→ TASK STATEMENT: Please write out exactly, and only, the lines from the first in the material below to the line containing "Given: Select the 5XL size column header", both included.

---- RECORDS SHOWN

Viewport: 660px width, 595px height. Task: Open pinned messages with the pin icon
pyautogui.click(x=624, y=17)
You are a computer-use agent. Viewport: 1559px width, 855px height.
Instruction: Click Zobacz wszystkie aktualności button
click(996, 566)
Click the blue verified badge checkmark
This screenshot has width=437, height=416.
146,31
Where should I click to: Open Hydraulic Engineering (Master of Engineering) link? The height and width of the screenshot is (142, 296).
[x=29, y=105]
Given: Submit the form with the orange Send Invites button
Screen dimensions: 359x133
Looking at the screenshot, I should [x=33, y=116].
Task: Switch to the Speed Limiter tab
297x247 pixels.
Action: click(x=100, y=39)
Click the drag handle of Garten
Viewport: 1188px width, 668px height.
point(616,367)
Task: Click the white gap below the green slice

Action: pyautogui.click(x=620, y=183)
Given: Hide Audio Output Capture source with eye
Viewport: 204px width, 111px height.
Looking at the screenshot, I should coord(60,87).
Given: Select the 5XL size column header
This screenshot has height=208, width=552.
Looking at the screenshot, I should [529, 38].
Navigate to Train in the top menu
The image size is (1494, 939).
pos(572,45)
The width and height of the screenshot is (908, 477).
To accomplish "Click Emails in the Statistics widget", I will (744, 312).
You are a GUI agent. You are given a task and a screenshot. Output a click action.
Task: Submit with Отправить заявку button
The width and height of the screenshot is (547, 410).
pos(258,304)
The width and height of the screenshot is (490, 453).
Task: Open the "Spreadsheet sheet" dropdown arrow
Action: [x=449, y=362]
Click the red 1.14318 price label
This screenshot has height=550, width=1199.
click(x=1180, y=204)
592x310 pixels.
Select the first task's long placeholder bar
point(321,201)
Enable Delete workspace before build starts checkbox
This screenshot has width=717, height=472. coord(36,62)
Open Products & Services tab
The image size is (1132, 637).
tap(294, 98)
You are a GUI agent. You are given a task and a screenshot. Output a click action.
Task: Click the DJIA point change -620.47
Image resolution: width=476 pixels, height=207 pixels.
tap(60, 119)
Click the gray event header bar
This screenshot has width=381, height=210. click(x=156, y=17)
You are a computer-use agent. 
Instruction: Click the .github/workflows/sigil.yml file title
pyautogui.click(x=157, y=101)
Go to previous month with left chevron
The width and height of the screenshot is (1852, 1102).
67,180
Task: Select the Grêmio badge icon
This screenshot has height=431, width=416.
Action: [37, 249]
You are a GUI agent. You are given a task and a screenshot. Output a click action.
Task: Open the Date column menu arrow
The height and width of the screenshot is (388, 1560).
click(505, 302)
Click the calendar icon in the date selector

--------

→ RESULT FOR THIS EXERCISE:
Viewport: 660px width, 595px height. Task: Open pinned messages with the pin icon
pyautogui.click(x=624, y=17)
You are a computer-use agent. Viewport: 1559px width, 855px height.
Instruction: Click Zobacz wszystkie aktualności button
click(996, 566)
Click the blue verified badge checkmark
This screenshot has width=437, height=416.
146,31
Where should I click to: Open Hydraulic Engineering (Master of Engineering) link? The height and width of the screenshot is (142, 296).
[x=29, y=105]
Given: Submit the form with the orange Send Invites button
Screen dimensions: 359x133
Looking at the screenshot, I should [x=33, y=116].
Task: Switch to the Speed Limiter tab
297x247 pixels.
Action: click(x=100, y=39)
Click the drag handle of Garten
Viewport: 1188px width, 668px height.
point(616,367)
Task: Click the white gap below the green slice

Action: pyautogui.click(x=620, y=183)
Given: Hide Audio Output Capture source with eye
Viewport: 204px width, 111px height.
Looking at the screenshot, I should coord(60,87).
Given: Select the 5XL size column header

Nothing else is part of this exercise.